=====
CronQ
=====
A cron-like system to run your application tasks across any node, instead of one special snowflake. This is done by keeping your tasks in MySQL and publishing them over AMQP to workers that will run your tasks and eventually save the results back into the DB. This was started as a hackathon project at SeatGeek_
Requirements
============
- Python 2.7
- RabbitMQ 3.x
- MySQL 5.x
Installation
============
Using PIP via PyPi::
pip install cronq
Using PIP via Github::
pip install git+git://github.com/seatgeek/cronq.git@0.27.0#egg=cronq
Adding to your ``requirements.txt`` file (run ``pip install -r requirements.txt`` afterwards)::
git+ssh://git@github.com/seatgeek/python-cronq.git@0.27.0#egg=cronq
Usage
=====
There are various workers that are used by Cronq, as well as a web admin.
cronq-runner
============
The ``runner`` executes tasks, and should be run on hosts that will actually perform work. There is no limit to the number of runners that can execute.

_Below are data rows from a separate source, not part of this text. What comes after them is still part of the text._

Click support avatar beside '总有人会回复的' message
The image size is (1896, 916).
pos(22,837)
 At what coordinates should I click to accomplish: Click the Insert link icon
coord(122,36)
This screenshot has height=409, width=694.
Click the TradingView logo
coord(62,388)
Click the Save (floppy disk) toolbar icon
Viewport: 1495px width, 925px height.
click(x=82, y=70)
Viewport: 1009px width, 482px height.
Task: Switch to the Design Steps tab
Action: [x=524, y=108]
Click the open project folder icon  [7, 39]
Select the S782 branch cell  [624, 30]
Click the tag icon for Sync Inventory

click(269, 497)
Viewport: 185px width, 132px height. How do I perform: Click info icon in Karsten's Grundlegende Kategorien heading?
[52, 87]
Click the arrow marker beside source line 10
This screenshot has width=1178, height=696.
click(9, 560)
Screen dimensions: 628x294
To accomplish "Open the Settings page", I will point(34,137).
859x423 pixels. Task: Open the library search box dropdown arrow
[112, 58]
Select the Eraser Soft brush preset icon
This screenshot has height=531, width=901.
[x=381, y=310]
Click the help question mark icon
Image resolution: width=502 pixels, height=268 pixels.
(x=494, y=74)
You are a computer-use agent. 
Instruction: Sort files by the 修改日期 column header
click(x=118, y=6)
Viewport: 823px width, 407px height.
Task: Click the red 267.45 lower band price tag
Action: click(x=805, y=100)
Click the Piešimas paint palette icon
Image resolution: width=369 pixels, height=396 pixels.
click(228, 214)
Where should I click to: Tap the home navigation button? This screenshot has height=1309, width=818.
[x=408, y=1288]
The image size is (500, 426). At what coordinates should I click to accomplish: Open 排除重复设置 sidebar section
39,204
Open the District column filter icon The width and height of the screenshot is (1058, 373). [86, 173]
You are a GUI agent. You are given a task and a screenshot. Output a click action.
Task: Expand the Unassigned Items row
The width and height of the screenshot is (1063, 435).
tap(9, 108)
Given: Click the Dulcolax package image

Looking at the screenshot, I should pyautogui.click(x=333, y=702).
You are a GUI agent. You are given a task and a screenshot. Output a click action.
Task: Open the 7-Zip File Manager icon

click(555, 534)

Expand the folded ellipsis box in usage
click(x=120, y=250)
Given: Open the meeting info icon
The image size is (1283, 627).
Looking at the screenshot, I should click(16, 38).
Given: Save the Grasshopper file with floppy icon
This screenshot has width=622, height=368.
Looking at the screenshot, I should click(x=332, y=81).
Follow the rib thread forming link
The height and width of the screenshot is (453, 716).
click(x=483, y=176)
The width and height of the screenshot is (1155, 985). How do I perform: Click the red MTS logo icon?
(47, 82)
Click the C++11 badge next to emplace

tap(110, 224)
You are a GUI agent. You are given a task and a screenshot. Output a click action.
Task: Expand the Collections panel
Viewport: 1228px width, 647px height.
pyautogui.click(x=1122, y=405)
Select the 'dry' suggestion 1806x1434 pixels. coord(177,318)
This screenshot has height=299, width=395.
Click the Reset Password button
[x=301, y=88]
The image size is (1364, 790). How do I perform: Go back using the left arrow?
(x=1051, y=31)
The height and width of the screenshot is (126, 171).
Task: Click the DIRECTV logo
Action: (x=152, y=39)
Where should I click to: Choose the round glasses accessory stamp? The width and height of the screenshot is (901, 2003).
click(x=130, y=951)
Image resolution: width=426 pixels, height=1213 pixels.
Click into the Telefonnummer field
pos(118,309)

The runner requires ``/var/log/cronq/`` to exist and be writable by the user executing the runner. If it is not, logs will be written to ``/tmp``.
.. code-block:: bash
# setup rabbitmq connection info
export RABBITMQ_URL=amqp://guest:guest@localhost/
# specify the rabbitmq queue to listen to
export CRONQ_QUEUE=cronq_jobs # `cronq_jobs` is the default queue
# log job output to stdout *as well as* /var/log/cronq
export CRONQ_RUNNER_LOG_TO_STDOUT=1
# run commands
cronq-runner
When run, ``cronq-runner`` will:
- Setup a rabbitmq connection
- Listen to the ``cronq_jobs`` queue
- Retrieve commands from the queue
- Publish a message saying the command is started
- Run the command in a shell subprocess
- Publish a message on success/failure to the ``cronq`` exchange and ``cronq_results`` queue. This is not configurable.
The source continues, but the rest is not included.